Goal of the exercise: Give the records again in full, exactly as written.

Saved entries
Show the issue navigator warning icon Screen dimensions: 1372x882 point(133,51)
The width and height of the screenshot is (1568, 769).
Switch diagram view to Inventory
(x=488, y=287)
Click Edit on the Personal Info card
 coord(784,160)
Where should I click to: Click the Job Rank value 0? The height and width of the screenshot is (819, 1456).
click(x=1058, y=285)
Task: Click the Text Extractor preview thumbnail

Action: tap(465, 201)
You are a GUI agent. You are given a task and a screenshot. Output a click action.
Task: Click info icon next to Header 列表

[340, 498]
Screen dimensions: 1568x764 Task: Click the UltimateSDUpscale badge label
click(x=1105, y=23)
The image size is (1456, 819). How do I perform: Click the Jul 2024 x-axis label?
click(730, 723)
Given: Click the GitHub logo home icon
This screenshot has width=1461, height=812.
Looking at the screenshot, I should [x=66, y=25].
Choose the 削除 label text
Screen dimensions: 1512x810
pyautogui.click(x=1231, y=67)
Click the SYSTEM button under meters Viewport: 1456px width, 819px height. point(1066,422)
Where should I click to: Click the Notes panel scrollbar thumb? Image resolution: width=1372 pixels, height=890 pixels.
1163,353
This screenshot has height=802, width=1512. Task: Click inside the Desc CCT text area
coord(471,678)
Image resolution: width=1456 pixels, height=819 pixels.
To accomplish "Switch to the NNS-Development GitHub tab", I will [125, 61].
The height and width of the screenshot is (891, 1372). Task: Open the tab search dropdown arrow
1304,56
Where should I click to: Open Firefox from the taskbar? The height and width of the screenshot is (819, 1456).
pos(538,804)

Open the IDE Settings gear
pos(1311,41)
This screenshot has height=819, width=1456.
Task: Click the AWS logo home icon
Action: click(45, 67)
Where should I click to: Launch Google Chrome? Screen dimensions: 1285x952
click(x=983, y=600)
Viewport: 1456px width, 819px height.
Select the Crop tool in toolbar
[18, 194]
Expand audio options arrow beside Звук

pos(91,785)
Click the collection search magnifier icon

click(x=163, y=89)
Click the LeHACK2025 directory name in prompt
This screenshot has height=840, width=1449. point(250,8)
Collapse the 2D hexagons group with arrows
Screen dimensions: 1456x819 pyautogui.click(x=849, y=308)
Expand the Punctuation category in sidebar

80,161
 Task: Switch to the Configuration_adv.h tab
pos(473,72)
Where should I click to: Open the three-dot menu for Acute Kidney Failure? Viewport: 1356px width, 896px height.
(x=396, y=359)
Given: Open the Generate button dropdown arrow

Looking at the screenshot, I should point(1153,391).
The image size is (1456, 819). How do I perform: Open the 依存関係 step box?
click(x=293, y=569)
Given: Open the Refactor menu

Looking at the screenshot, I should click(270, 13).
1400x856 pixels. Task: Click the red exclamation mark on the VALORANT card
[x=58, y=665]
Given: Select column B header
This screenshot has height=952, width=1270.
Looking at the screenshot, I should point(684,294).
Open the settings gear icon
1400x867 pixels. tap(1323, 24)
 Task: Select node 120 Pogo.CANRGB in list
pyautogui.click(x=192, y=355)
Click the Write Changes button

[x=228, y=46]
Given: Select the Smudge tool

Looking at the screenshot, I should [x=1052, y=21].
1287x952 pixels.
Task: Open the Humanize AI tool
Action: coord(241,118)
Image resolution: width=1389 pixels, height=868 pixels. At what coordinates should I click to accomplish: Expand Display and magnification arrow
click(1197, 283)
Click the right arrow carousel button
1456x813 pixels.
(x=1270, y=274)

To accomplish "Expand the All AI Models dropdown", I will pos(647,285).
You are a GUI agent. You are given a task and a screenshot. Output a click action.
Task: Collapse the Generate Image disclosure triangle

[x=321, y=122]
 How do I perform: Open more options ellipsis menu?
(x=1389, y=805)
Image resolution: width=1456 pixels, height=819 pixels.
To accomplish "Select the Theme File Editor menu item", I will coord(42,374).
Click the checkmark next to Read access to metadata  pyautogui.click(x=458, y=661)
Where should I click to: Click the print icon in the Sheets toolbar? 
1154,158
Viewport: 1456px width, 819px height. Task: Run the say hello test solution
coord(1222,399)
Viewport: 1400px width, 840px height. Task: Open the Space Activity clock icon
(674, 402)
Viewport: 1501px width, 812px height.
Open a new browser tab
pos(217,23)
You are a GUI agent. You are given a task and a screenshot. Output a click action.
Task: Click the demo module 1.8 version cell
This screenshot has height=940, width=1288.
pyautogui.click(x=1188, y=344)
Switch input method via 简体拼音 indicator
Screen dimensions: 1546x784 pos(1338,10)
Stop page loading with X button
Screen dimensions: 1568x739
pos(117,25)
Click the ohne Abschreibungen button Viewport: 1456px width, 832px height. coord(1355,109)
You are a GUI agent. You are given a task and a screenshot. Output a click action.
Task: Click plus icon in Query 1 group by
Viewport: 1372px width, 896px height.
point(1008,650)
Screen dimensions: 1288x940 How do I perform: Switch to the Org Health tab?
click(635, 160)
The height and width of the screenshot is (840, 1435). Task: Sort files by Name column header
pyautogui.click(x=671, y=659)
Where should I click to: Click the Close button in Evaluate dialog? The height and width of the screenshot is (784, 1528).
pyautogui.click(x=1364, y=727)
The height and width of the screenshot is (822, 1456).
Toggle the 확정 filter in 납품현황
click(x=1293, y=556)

Exercise answer:
Show the issue navigator warning icon Screen dimensions: 1372x882 point(133,51)
The width and height of the screenshot is (1568, 769).
Switch diagram view to Inventory
(x=488, y=287)
Click Edit on the Personal Info card
 coord(784,160)
Where should I click to: Click the Job Rank value 0? The height and width of the screenshot is (819, 1456).
click(x=1058, y=285)
Task: Click the Text Extractor preview thumbnail

Action: tap(465, 201)
You are a GUI agent. You are given a task and a screenshot. Output a click action.
Task: Click info icon next to Header 列表

[340, 498]
Screen dimensions: 1568x764 Task: Click the UltimateSDUpscale badge label
click(x=1105, y=23)
The image size is (1456, 819). How do I perform: Click the Jul 2024 x-axis label?
click(730, 723)
Given: Click the GitHub logo home icon
This screenshot has width=1461, height=812.
Looking at the screenshot, I should [x=66, y=25].
Choose the 削除 label text
Screen dimensions: 1512x810
pyautogui.click(x=1231, y=67)
Click the SYSTEM button under meters Viewport: 1456px width, 819px height. point(1066,422)
Where should I click to: Click the Notes panel scrollbar thumb? Image resolution: width=1372 pixels, height=890 pixels.
1163,353
This screenshot has height=802, width=1512. Task: Click inside the Desc CCT text area
coord(471,678)
Image resolution: width=1456 pixels, height=819 pixels.
To accomplish "Switch to the NNS-Development GitHub tab", I will [125, 61].
The height and width of the screenshot is (891, 1372). Task: Open the tab search dropdown arrow
1304,56
Where should I click to: Open Firefox from the taskbar? The height and width of the screenshot is (819, 1456).
pos(538,804)

Open the IDE Settings gear
pos(1311,41)
This screenshot has height=819, width=1456.
Task: Click the AWS logo home icon
Action: click(45, 67)
Where should I click to: Launch Google Chrome? Screen dimensions: 1285x952
click(x=983, y=600)
Viewport: 1456px width, 819px height.
Select the Crop tool in toolbar
[18, 194]
Expand audio options arrow beside Звук

pos(91,785)
Click the collection search magnifier icon

click(x=163, y=89)
Click the LeHACK2025 directory name in prompt
This screenshot has height=840, width=1449. point(250,8)
Collapse the 2D hexagons group with arrows
Screen dimensions: 1456x819 pyautogui.click(x=849, y=308)
Expand the Punctuation category in sidebar

80,161
 Task: Switch to the Configuration_adv.h tab
pos(473,72)
Where should I click to: Open the three-dot menu for Acute Kidney Failure? Viewport: 1356px width, 896px height.
(x=396, y=359)
Given: Open the Generate button dropdown arrow

Looking at the screenshot, I should point(1153,391).
The image size is (1456, 819). How do I perform: Open the 依存関係 step box?
click(x=293, y=569)
Given: Open the Refactor menu

Looking at the screenshot, I should click(270, 13).
1400x856 pixels. Task: Click the red exclamation mark on the VALORANT card
[x=58, y=665]
Given: Select column B header
This screenshot has height=952, width=1270.
Looking at the screenshot, I should point(684,294).
Open the settings gear icon
1400x867 pixels. tap(1323, 24)
 Task: Select node 120 Pogo.CANRGB in list
pyautogui.click(x=192, y=355)
Click the Write Changes button

[x=228, y=46]
Given: Select the Smudge tool

Looking at the screenshot, I should [x=1052, y=21].
1287x952 pixels.
Task: Open the Humanize AI tool
Action: coord(241,118)
Image resolution: width=1389 pixels, height=868 pixels. At what coordinates should I click to accomplish: Expand Display and magnification arrow
click(1197, 283)
Click the right arrow carousel button
1456x813 pixels.
(x=1270, y=274)

To accomplish "Expand the All AI Models dropdown", I will pos(647,285).
You are a GUI agent. You are given a task and a screenshot. Output a click action.
Task: Collapse the Generate Image disclosure triangle

[x=321, y=122]
 How do I perform: Open more options ellipsis menu?
(x=1389, y=805)
Image resolution: width=1456 pixels, height=819 pixels.
To accomplish "Select the Theme File Editor menu item", I will coord(42,374).
Click the checkmark next to Read access to metadata  pyautogui.click(x=458, y=661)
Where should I click to: Click the print icon in the Sheets toolbar? 
1154,158
Viewport: 1456px width, 819px height. Task: Run the say hello test solution
coord(1222,399)
Viewport: 1400px width, 840px height. Task: Open the Space Activity clock icon
(674, 402)
Viewport: 1501px width, 812px height.
Open a new browser tab
pos(217,23)
You are a GUI agent. You are given a task and a screenshot. Output a click action.
Task: Click the demo module 1.8 version cell
This screenshot has height=940, width=1288.
pyautogui.click(x=1188, y=344)
Switch input method via 简体拼音 indicator
Screen dimensions: 1546x784 pos(1338,10)
Stop page loading with X button
Screen dimensions: 1568x739
pos(117,25)
Click the ohne Abschreibungen button Viewport: 1456px width, 832px height. coord(1355,109)
You are a GUI agent. You are given a task and a screenshot. Output a click action.
Task: Click plus icon in Query 1 group by
Viewport: 1372px width, 896px height.
point(1008,650)
Screen dimensions: 1288x940 How do I perform: Switch to the Org Health tab?
click(635, 160)
The height and width of the screenshot is (840, 1435). Task: Sort files by Name column header
pyautogui.click(x=671, y=659)
Where should I click to: Click the Close button in Evaluate dialog? The height and width of the screenshot is (784, 1528).
pyautogui.click(x=1364, y=727)
The height and width of the screenshot is (822, 1456).
Toggle the 확정 filter in 납품현황
click(x=1293, y=556)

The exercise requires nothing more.